Reproduce the lines below word for word, from the first line through the line containing "click(1351, 529)", inclusive.

--------

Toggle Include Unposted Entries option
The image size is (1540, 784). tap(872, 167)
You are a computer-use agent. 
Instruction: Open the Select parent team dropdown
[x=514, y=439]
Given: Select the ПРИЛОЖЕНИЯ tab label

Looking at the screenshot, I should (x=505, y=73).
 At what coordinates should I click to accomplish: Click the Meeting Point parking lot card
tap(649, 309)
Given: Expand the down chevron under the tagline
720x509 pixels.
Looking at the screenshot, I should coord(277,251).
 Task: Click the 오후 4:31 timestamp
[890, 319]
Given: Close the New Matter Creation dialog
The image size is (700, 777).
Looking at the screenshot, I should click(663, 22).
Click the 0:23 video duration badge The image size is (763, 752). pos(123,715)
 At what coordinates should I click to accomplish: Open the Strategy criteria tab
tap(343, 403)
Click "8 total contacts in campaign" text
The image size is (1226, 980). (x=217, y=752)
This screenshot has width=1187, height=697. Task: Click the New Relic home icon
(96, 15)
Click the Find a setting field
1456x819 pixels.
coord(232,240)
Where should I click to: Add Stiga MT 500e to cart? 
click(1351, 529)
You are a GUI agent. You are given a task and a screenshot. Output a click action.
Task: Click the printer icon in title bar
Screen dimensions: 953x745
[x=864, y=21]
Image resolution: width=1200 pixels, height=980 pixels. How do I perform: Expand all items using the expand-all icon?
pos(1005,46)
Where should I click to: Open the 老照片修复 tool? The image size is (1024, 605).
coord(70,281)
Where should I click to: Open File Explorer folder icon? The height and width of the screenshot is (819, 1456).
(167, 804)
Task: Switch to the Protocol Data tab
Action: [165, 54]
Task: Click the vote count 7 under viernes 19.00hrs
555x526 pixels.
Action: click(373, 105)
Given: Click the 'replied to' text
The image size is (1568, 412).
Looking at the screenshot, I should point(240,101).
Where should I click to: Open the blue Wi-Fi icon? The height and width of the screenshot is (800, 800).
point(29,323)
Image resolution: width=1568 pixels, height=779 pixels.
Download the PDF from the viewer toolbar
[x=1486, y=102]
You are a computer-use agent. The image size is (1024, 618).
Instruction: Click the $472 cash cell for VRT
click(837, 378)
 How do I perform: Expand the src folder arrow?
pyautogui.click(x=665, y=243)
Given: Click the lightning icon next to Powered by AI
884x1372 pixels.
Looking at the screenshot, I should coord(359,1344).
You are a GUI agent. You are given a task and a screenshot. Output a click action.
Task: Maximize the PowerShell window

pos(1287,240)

--------

_COMPLETE OUTPUT:_
Toggle Include Unposted Entries option
The image size is (1540, 784). tap(872, 167)
You are a computer-use agent. 
Instruction: Open the Select parent team dropdown
[x=514, y=439]
Given: Select the ПРИЛОЖЕНИЯ tab label

Looking at the screenshot, I should (x=505, y=73).
 At what coordinates should I click to accomplish: Click the Meeting Point parking lot card
tap(649, 309)
Given: Expand the down chevron under the tagline
720x509 pixels.
Looking at the screenshot, I should coord(277,251).
 Task: Click the 오후 4:31 timestamp
[890, 319]
Given: Close the New Matter Creation dialog
The image size is (700, 777).
Looking at the screenshot, I should click(663, 22).
Click the 0:23 video duration badge The image size is (763, 752). pos(123,715)
 At what coordinates should I click to accomplish: Open the Strategy criteria tab
tap(343, 403)
Click "8 total contacts in campaign" text
The image size is (1226, 980). (x=217, y=752)
This screenshot has width=1187, height=697. Task: Click the New Relic home icon
(96, 15)
Click the Find a setting field
1456x819 pixels.
coord(232,240)
Where should I click to: Add Stiga MT 500e to cart? 
click(1351, 529)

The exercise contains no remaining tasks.